On one hand, children with cCMVi treated with GCV intravenously for 6 weeks may still experience hearing loss. On the other hand, more asymptomatic infants would be discovered with a universal screening strategy, while antiviral therapy for asymptomatic infants is still not recommended.[10] Compared with GCV, VGCV has superior bioavailability and better adherence with oral treatment, even for 6 months.[42] A phase II trial of oral VGCV therapy in infants with asymptomatic cCMVi without SNHL currently is under way (ClinicalTrials.gov identifier, NCT03301415). Moreover, as 10% of asymptomatic infants without hearing loss are at risk of developing late-onset sequelae,[25] the predictive markers to identify those at high risk of developing sequelae are quite desirable.
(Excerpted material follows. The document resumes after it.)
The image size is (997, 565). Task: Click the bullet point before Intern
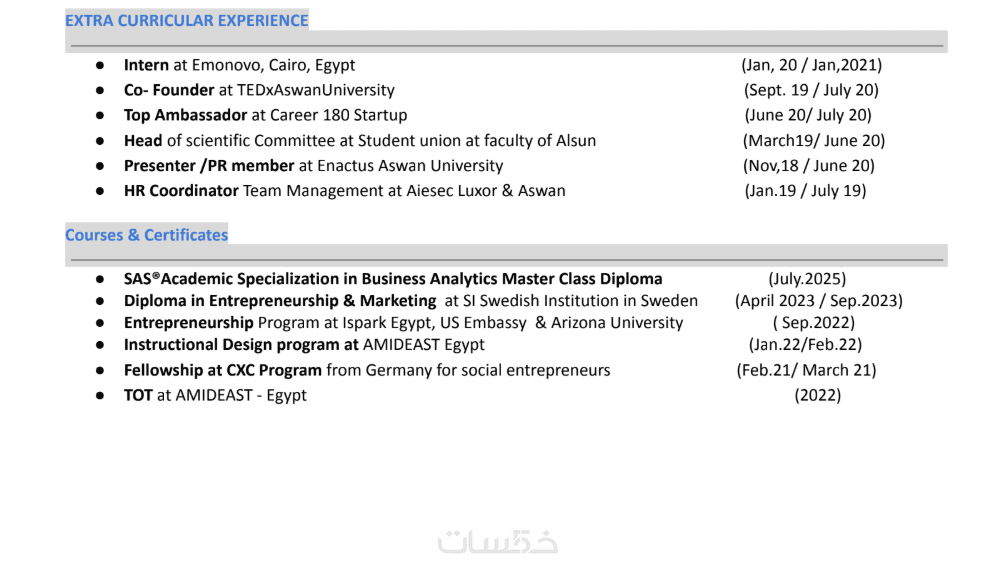(x=100, y=65)
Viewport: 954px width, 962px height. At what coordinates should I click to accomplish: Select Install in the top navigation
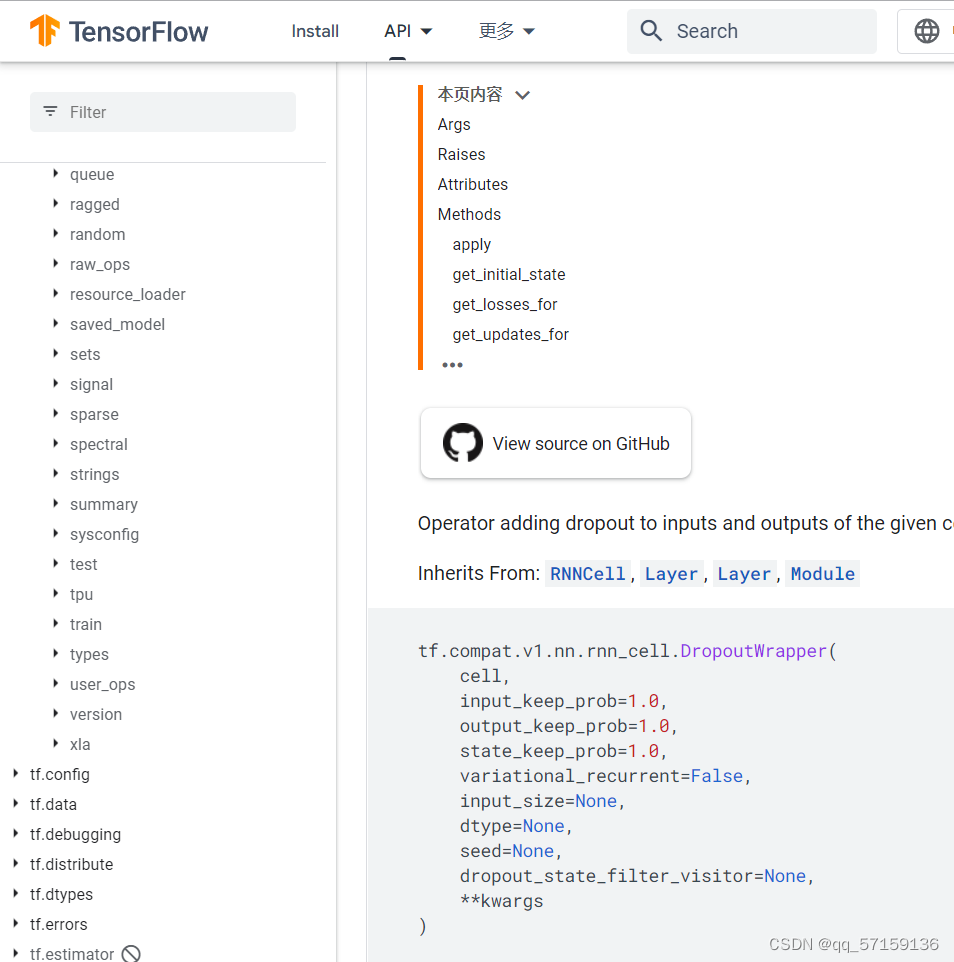point(315,31)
Cochlear implant coverage may have a critical association with the ICER because of the high cost (device cost and device-related expenses) and averted disability. As almost all children with S/P deafness receive at least 1 implant in high-income countries, the option of no implant was not considered. However, the number of cochlear implant patients pales compared with the much larger population of patients with deafness who had no access to the surgery in China.[28,43] This emphasizes a need to tailor hearing-related health services in middle-income countries to the newborn screening programs.

Limitations

First, we only estimated the association of cCMVi screening with hearing health. If other CMV-related disabilities, such as cognitive deficit and vision impairment, were considered, effectiveness of cCMVi screening might increase significantly.[41] Second, the efficacy and safety of antiviral therapy has not been well defined.[32] The conceptual transition model was constructed by a team of clinical experts in cCMVi based on limited literature. Third, our model was based mainly on one previously developed in Canada[5] and the input parameter set (eg, transition probabilities) on data from European countries.[24,25,26,27] Because of a lack of adequate epidemiological data in China for calibration, it is uncertain whether our model accurately fit the Chinese setting. Fourth, it was not possible to conduct a PSA because of data limitations regarding the probability distributions of most of the parameter values. Fifth, as there is no official willingness-to-pay threshold value in China, it cannot be concluded with certainty whether the base case results are perceived as cost-effective. Ochalek et al[44] suggested that the cost-effectiveness threshold that reflected health opportunity costs may be below 1 × GDP per capita in China. Finally, given the lack of data on societal factors associated with health care costs (eg, sex, age, education, and level of dependency), additional investigation on the broader societal effect of different cCMVi screening strategies is warranted.

Conclusions

This evaluation demonstrated that universal screening could be cost-saving and more effective compared with targeted screening or no screening. Many children with cCMVi in China could benefit each year from newborn CMV screening, early detection, and interventions. The results presented in this study could be used by Chinese policy makers to make an informed decision about the scale-up of universal screening programs. While the results are specific to China, the model may be easily adapted to health settings in other middle-income countries. Further research is warranted to include long-term indirect costs, estimate health state utilities in the Chinese population, and conduct PSAs to reflect uncertainty in the economic estimates.